New Braunfels is a little town roughly two hours from Houston known mostly for a big spring and an excellent water park: settled by Germans, it attempts a kraut n' beer theme incongorous with the setting. My aunt's boyfriend, Mike, has family there, so we delivered some delicious barbeque to his lovely mother's house as an excuse for the journey. We spent the day hanging out with Mike's deeply amusing family and eating meat: it was definitely a great way to get my thoughts off of Gustav and onto the future (or onto nothing at all, really, which may be what I prefer.)
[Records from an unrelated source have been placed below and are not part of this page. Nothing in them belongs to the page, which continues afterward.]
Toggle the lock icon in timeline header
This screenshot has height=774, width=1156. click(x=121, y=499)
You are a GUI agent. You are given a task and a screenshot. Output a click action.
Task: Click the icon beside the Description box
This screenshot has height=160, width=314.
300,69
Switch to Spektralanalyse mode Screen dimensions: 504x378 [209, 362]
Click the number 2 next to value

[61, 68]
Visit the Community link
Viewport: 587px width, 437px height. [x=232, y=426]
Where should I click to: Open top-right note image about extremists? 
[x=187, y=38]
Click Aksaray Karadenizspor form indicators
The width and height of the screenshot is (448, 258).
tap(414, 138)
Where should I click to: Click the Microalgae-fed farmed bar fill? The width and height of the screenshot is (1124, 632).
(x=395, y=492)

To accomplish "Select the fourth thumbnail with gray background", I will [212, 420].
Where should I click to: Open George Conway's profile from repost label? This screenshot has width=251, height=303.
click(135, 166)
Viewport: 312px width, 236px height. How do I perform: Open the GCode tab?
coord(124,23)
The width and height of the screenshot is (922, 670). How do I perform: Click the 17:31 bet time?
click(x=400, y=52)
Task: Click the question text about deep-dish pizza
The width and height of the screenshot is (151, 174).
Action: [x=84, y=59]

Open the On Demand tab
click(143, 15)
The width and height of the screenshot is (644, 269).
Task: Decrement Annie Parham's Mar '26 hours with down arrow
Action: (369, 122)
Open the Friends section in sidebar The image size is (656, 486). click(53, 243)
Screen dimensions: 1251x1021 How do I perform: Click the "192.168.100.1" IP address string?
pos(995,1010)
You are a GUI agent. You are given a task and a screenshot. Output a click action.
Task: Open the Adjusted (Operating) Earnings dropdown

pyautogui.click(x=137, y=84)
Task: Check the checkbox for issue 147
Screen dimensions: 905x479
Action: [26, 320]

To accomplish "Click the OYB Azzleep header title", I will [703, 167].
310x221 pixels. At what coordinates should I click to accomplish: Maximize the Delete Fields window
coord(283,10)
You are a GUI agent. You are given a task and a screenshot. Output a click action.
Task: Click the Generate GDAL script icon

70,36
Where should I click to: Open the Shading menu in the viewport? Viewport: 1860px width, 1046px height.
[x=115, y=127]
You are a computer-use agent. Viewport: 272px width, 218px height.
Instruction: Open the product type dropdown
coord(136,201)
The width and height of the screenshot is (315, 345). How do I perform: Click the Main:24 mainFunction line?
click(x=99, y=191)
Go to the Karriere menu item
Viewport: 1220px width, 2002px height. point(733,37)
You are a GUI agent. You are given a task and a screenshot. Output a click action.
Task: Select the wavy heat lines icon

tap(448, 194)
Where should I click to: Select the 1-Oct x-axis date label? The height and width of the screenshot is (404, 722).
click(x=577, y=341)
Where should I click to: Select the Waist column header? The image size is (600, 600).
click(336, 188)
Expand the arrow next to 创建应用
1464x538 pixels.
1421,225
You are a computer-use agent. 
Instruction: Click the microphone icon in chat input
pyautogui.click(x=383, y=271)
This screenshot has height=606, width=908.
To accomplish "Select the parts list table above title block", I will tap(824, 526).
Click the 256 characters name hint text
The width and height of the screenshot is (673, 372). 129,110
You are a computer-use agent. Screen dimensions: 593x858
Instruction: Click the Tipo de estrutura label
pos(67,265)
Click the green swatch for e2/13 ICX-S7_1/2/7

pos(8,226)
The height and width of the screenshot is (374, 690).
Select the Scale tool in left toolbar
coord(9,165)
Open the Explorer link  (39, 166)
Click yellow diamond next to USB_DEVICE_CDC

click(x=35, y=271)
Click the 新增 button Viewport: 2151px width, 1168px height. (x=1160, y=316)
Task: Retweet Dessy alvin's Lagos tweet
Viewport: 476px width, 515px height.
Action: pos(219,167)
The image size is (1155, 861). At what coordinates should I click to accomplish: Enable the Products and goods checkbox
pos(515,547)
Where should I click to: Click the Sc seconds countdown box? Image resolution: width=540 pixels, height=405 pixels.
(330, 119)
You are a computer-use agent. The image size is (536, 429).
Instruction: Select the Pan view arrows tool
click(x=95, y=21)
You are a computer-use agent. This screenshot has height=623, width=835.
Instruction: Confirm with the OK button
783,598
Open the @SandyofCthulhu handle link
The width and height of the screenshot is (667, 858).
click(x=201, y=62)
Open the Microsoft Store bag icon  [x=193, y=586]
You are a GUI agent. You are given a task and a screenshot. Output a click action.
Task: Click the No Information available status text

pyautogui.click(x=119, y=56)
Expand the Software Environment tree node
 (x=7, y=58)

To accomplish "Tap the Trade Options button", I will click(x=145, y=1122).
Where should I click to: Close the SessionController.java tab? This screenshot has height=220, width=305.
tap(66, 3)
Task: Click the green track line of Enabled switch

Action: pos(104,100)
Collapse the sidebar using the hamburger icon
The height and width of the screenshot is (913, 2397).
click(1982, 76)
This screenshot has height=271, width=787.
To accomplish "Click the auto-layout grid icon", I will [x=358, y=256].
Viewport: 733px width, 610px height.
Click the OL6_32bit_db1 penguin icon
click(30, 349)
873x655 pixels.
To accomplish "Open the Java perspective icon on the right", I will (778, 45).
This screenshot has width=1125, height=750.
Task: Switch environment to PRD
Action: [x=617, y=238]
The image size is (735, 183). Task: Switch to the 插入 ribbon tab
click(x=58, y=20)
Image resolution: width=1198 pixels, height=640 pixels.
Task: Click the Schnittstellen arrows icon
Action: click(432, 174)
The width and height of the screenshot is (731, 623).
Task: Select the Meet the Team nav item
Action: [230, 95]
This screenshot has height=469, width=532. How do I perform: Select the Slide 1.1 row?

Spent today catching crawdads with a nice Chinese couple at the spring. There's an art to it: a tiny bag of flour is wrapped around with twine then tied to a foam block. The bag is dipped into the water, where bright red crawdad inevitably emerge from the reeds and seize onto the bag to be hauled out of the water and dropped in a bucket. It's a lot easier then fishing, but some skill is involved: you have to find the little suckers in the first place. The spring was, in any case, crawling with them: waving their little red claws in the reeds, jetting behind rocks. I'm good at crawdad fishing: I got six in about thirty minutes, earning the admiration of my fellow fisherpeople. I will be able to make crawfish etoufee when the apocalypse comes.

The Gustav threat is beginning to bother me, I won't lie: what I thought might be a minor inconvenience seems to be turning inexorably into a major threat, if i am to believe media predictions. I had only just begun to settle into New Orleans and I was having a really wonderful time, enjoying both my classes and the easygoing debauchery of my ancestral city: I was not ready to leave, not at all. No one else was either (But did we ever.) The city itself is almost emptied out judging by the media, and it's a bit odd to see cameras fixed on unusually lonely and silent streets. Anderson Cooper was standing around looking Concerned But Competent and that's when you know things are gonna get ugly.

I'm interested in how the Republican National Convention will react to this. The partisan in me is pleased that their party is literally being rained upon, but I almost feel sorry for them: they're in a damned-if-you-do, damned-if-you-don't situation.

On a purely selfish level: my transfer was a nightmare as is, and it feels rather perverse that I am finally settled and happy at a school that now seems to be in a lot of danger. I am already feeling rather passionately about Tulane and I hope this proves to be far less of a nightmare then the Recent Unpleasantness was, both for my own selfish reasons and for the sake of New Orleans at large.

Thought: if this does get ugly, I'd prefer to find a way to get back to New Orleans and help out somehow, rather then just lie around stewing safely in California. I hope the university realizes that a lot of students probably feel the same way I do and will put systems into place to allow us to do so. I can't think of a better use of my time.

Last night in New Braunfels, we were watching a bull riding competition for some reason and I spotted an unreasonably beautiful young cowboy named Pistol Jones, who knows how to subjugate wild bovines and has flowing locks of auburn hair. I suggested to my aunt that my contingency plan may be to run off with Pistol Jones and become a barrel racer on the Southwestern rodeo circuit. You never know.

One thing I have learned well this past year: you can't predict what's going to happen in life and there is no use in trying.